From the above, "The fragment offset ... is measured in unit (sic) of 8 bytes." It's not in units of single bytes. So for example, if the fragment offset is 9, what this means is that the fragment offset is really 72 (= 9 * 8). In binary, 9 is 1001 (base-2). Multiplying by 8 gives us 72, which in binary is 100 1000 (base 2). In hex, this is 0x48, or decimal 72.

Another example: Suppose the first fragment has a length of 32,768 bytes, at byte offsets 0 through 32,767. The next available storage location would be at offset 32,768. In hex, this is 0x8000, and in binary it would be 1000 0000 0000 0000 (base 2). Since the fragment offset is in units of 8 bytes, we need to divide 32,768 by 8, which is 4096. In hex, this is 0x1000, or in binary it would be 0001 0000 0000 0000 (base 2), which will fit into 13 bits.

shivajikobardan

## 1. Why is the fragmentation offset multiple of 8?

The fragmentation offset in IPv4 is always a multiple of 8 because each IPv4 datagram is divided into smaller fragments, each containing a header with a fixed size of 20 bytes. This means that the offset, which indicates the starting position of a fragment within the original datagram, must also be a multiple of 8 in order for the header to align properly with the rest of the datagram.

## 2. What is fragmentation in IPv4?

Fragmentation in IPv4 is the process of dividing a large datagram into smaller fragments in order to fit within the maximum transmission unit (MTU) of a network. This is necessary because different networks may have different MTUs, and a datagram that is too large may not be able to be transmitted without being fragmented.

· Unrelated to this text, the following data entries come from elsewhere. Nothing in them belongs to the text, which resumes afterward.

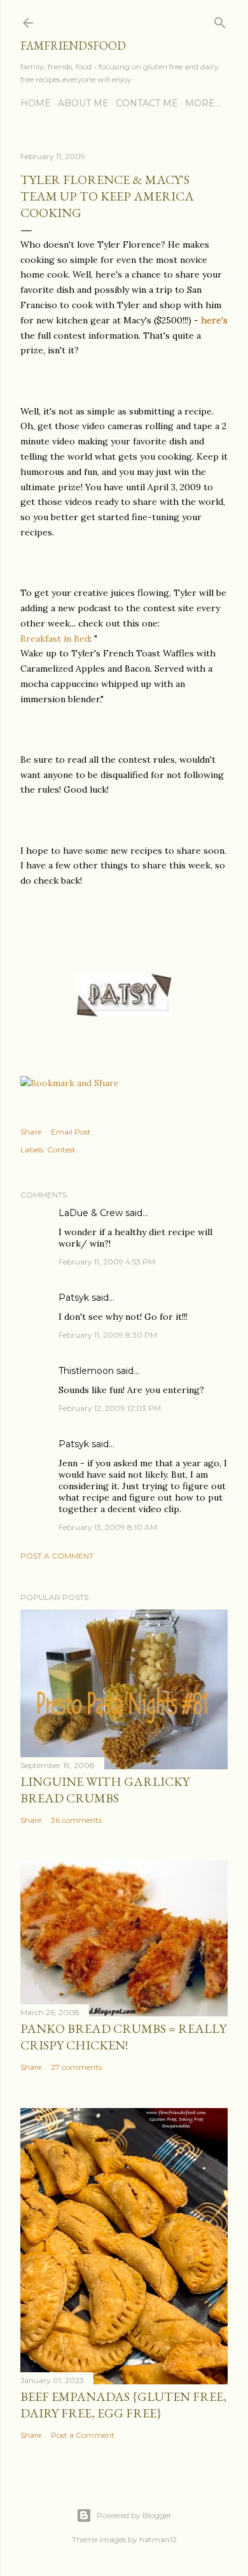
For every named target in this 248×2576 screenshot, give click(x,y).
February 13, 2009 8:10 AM (108, 1527)
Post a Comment (56, 1555)
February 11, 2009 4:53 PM (107, 1261)
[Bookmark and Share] (69, 1083)
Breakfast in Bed (55, 638)
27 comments (76, 2067)
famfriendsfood (73, 45)
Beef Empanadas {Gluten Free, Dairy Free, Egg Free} (123, 2404)
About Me (83, 103)
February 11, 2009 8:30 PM (108, 1335)
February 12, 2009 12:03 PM (110, 1408)
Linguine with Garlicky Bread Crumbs (104, 1789)
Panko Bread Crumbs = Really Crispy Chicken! (123, 2036)
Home (35, 103)
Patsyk (74, 1297)
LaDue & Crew (91, 1213)
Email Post (71, 1131)
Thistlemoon (86, 1370)
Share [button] (30, 1131)
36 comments (76, 1820)
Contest (61, 1149)
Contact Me (147, 103)
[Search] (220, 20)
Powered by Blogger (134, 2515)
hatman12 (158, 2539)
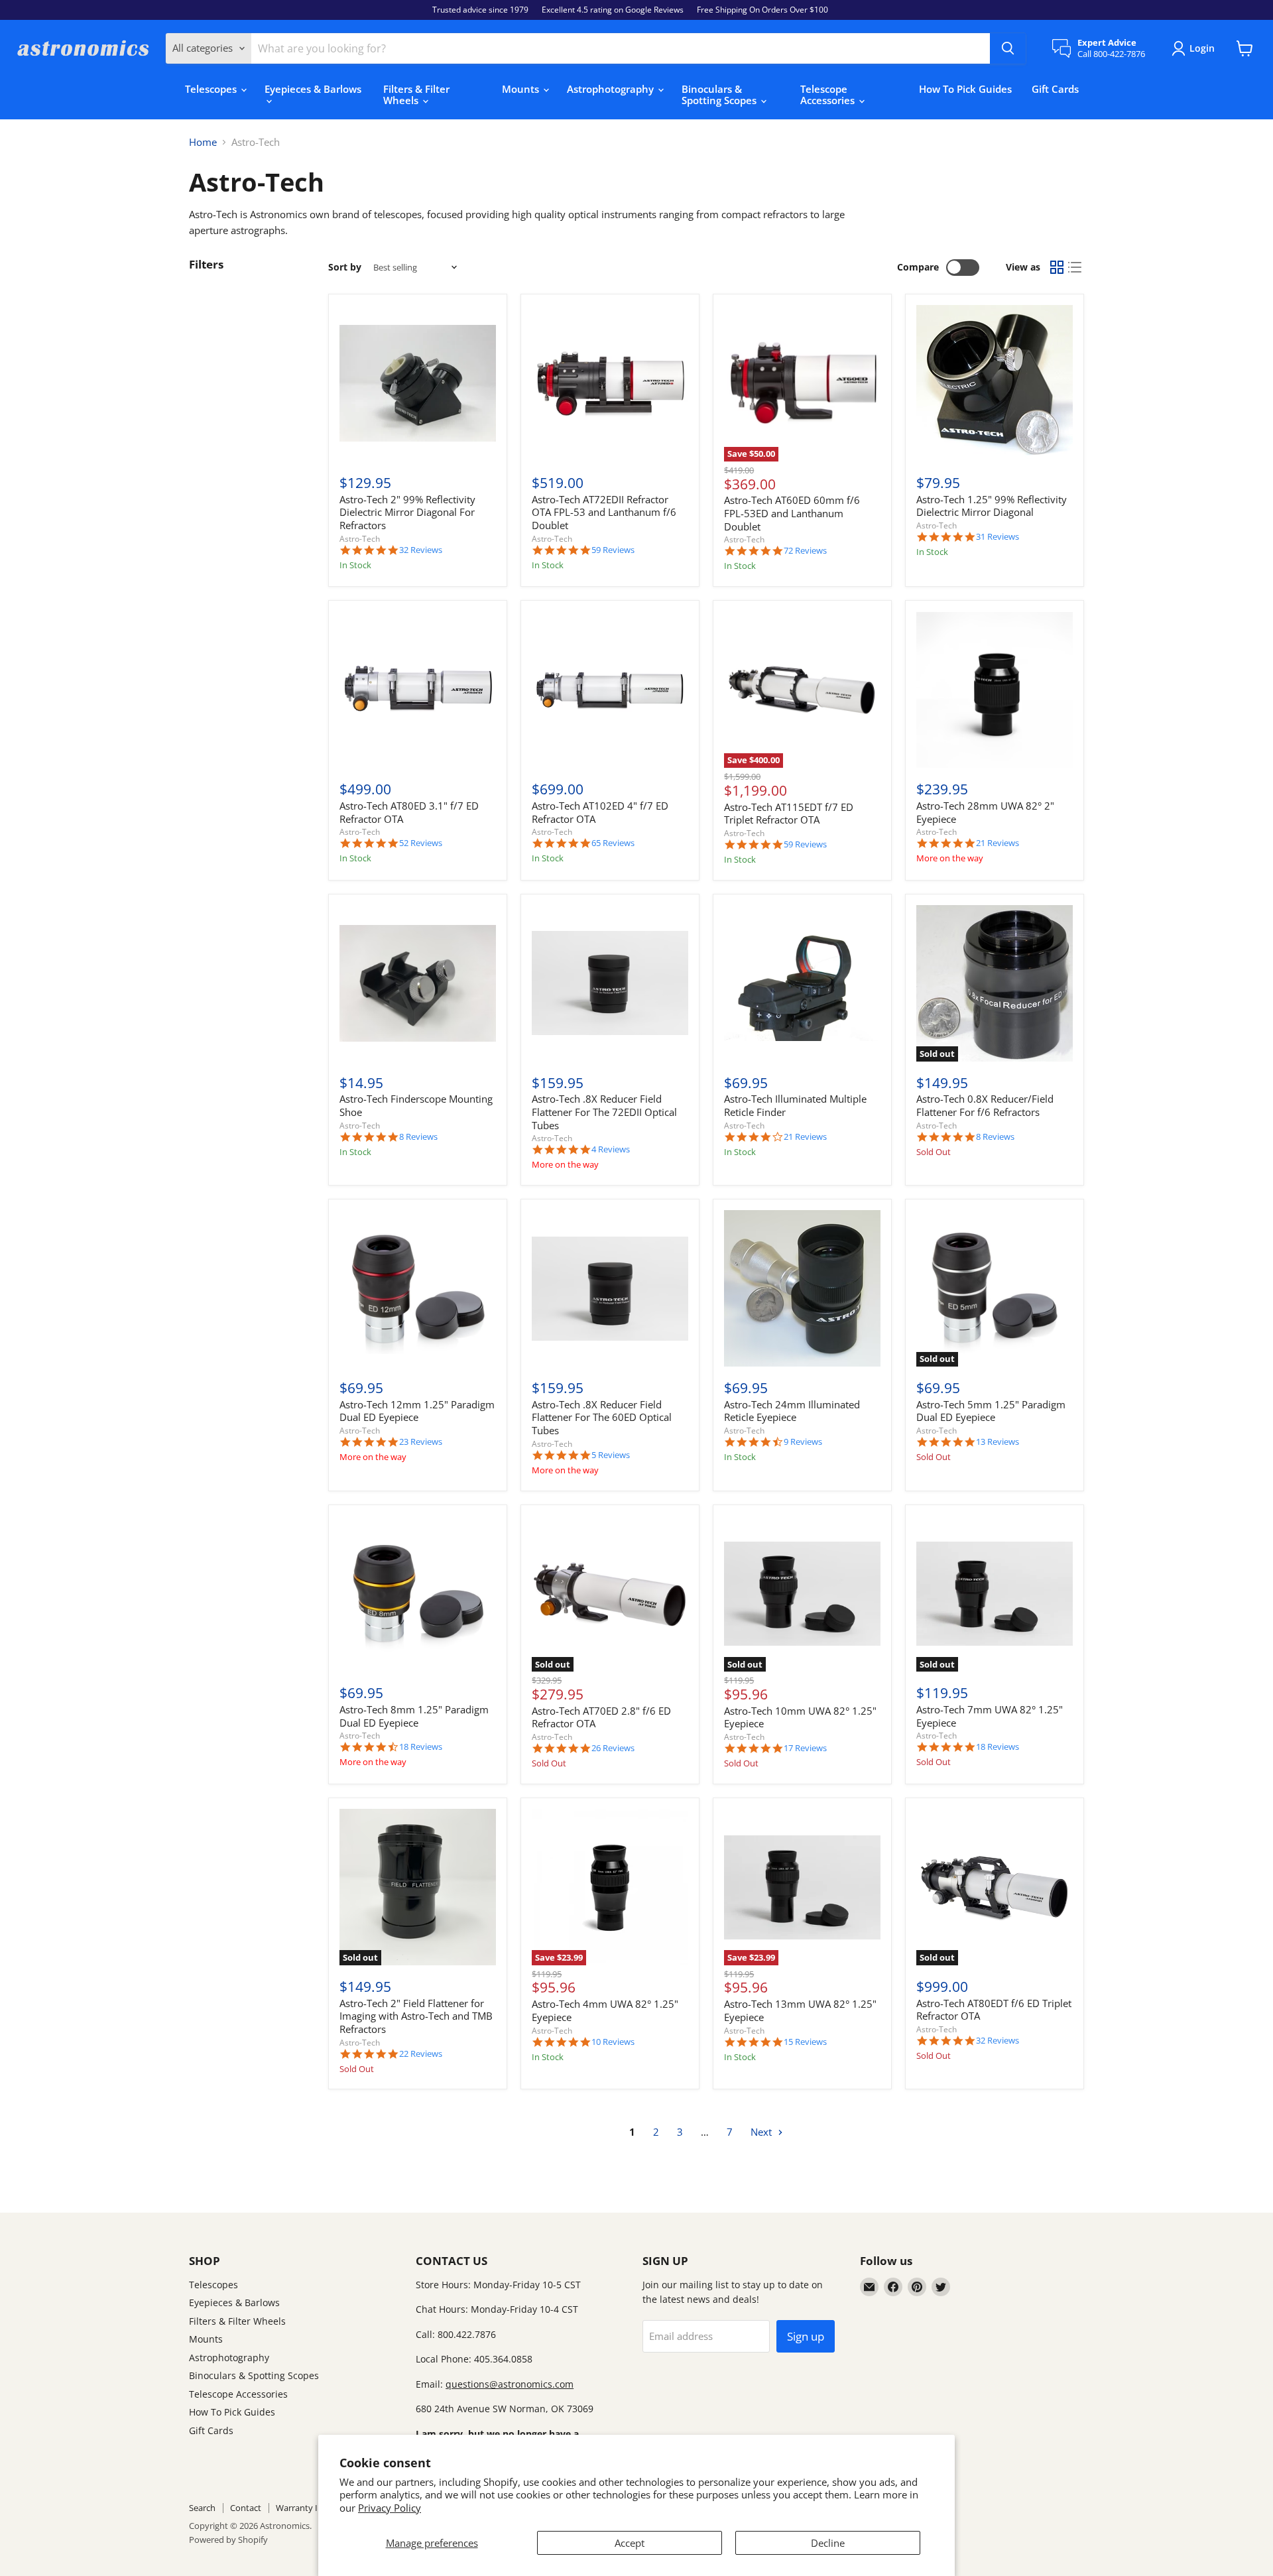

## 3. How does fragmentation affect network performance?

Fragmentation can have a negative impact on network performance because it increases the amount of processing and overhead required by routers and hosts. This can lead to slower data transmission and higher network latency. Additionally, excessive fragmentation can result in packet loss and retransmissions, further reducing performance.

## 4. Can IPv4 fragments be reassembled?

Yes, IPv4 fragments can be reassembled at the destination host by using the fragment offset and identification fields in the IP header to properly order and combine the fragments. However, if any of the fragments are lost or damaged during transmission, the entire datagram will not be able to be reassembled and will need to be transmitted again.

## 5. Why is IPv4 fragmentation necessary?

IPv4 fragmentation is necessary to ensure that data can be transmitted across networks with different MTUs. Without fragmentation, large datagrams would not be able to be transmitted and communication between networks would be limited. However, excessive fragmentation can lead to performance issues, so it is important for network engineers to properly configure MTUs to minimize the need for fragmentation.